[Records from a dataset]
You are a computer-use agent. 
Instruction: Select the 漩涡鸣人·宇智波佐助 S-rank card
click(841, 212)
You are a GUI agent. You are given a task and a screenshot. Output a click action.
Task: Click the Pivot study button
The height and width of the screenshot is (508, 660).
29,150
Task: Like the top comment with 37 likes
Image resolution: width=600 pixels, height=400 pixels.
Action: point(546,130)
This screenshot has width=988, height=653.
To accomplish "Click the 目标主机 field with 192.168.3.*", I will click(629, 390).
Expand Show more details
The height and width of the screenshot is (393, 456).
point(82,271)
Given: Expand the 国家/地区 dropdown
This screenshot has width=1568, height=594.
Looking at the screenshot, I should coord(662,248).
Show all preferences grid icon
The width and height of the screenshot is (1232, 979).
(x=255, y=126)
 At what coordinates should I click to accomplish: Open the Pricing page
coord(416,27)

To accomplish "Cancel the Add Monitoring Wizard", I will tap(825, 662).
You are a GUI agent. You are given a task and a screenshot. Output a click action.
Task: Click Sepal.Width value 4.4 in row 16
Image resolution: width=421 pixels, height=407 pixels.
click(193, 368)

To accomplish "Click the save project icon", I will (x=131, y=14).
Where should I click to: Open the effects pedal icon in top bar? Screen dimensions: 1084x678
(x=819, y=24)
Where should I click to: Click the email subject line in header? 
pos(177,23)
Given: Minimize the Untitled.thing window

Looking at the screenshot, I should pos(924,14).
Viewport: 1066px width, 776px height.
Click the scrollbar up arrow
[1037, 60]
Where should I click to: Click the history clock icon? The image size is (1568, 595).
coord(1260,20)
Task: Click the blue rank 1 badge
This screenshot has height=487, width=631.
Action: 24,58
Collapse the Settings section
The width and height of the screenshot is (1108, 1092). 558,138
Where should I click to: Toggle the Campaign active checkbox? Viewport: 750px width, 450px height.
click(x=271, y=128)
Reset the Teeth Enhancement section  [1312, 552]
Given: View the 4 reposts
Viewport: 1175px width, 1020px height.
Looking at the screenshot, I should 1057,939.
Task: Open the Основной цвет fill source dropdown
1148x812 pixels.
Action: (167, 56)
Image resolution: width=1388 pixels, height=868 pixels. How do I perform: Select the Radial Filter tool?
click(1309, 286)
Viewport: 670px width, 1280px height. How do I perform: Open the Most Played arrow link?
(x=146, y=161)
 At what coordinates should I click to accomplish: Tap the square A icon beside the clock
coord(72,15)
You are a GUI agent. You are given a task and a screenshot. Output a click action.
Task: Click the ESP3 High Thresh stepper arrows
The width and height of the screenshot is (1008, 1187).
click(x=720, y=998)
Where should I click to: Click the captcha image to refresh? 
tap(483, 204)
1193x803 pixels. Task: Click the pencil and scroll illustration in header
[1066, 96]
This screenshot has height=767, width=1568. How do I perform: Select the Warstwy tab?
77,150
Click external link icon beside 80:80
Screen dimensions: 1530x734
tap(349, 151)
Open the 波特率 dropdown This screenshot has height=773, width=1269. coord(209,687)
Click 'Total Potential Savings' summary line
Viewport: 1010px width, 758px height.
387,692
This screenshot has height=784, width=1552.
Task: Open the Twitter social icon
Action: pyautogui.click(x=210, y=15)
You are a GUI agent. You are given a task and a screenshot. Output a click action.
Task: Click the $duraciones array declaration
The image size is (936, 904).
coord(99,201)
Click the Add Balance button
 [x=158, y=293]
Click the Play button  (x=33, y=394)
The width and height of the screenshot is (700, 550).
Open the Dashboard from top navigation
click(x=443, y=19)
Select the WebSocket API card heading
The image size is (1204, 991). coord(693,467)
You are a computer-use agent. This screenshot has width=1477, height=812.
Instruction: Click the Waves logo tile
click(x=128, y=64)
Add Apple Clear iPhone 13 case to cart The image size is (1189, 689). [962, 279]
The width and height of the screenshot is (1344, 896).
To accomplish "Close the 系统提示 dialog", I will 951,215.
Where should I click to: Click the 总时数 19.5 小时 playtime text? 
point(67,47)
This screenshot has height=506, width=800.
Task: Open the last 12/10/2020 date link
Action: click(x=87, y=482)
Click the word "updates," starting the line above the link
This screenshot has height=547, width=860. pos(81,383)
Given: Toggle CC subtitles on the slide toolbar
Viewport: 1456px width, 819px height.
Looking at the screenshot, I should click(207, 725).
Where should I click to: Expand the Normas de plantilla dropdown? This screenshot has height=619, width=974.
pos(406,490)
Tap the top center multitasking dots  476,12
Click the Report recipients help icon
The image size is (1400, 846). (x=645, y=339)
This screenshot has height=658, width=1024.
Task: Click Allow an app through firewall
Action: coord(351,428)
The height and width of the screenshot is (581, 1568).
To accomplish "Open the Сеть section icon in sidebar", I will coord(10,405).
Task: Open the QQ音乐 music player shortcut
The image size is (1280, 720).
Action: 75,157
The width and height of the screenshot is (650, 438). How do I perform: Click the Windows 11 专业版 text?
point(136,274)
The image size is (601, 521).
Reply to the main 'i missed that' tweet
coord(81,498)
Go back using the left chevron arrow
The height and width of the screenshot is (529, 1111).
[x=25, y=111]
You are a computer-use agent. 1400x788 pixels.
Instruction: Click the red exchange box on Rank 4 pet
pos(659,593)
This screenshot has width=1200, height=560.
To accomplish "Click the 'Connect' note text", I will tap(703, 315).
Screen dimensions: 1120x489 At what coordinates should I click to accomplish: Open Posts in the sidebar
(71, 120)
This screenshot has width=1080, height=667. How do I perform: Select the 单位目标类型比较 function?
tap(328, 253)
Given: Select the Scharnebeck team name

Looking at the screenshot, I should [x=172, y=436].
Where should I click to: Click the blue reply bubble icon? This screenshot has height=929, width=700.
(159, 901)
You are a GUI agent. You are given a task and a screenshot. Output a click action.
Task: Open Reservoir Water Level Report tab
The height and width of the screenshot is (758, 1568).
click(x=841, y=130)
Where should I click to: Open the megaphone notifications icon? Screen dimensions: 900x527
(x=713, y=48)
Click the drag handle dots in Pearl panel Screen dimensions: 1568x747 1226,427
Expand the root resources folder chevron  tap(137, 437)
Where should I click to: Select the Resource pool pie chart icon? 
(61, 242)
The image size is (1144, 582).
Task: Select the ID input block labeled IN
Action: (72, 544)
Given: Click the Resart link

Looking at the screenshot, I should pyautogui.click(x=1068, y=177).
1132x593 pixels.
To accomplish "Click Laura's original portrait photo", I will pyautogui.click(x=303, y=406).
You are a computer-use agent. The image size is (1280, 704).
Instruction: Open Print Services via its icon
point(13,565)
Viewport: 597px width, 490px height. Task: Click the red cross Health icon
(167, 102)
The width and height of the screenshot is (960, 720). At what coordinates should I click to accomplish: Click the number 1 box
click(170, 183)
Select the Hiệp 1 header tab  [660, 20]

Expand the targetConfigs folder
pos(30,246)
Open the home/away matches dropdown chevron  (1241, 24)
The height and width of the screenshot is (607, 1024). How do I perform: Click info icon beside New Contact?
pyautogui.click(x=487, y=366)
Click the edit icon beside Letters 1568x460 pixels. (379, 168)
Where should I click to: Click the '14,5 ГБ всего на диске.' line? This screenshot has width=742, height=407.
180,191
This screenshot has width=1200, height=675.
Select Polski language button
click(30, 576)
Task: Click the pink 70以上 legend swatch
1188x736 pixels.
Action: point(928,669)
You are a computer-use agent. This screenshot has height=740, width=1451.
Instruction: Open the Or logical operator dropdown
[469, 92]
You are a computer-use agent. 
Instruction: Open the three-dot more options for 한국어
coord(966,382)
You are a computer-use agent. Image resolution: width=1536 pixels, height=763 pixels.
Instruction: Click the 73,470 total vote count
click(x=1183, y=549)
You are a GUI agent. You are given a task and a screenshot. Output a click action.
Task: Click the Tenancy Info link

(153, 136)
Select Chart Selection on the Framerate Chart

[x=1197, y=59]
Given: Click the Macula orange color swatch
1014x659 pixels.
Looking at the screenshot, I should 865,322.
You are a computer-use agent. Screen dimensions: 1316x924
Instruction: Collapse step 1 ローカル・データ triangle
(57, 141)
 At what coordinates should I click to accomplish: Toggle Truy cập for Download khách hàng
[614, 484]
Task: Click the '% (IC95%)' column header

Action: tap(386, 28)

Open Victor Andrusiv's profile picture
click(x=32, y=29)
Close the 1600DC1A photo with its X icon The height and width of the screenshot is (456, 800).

→ **Exercise description**
The first line of the records and every line down to the line with "Given: Expand the 国家/地区 dropdown" must be quoted exactly; leave out all else.

→ **Written response**
You are a computer-use agent. 
Instruction: Select the 漩涡鸣人·宇智波佐助 S-rank card
click(841, 212)
You are a GUI agent. You are given a task and a screenshot. Output a click action.
Task: Click the Pivot study button
The height and width of the screenshot is (508, 660).
29,150
Task: Like the top comment with 37 likes
Image resolution: width=600 pixels, height=400 pixels.
Action: point(546,130)
This screenshot has width=988, height=653.
To accomplish "Click the 目标主机 field with 192.168.3.*", I will click(629, 390).
Expand Show more details
The height and width of the screenshot is (393, 456).
point(82,271)
Given: Expand the 国家/地区 dropdown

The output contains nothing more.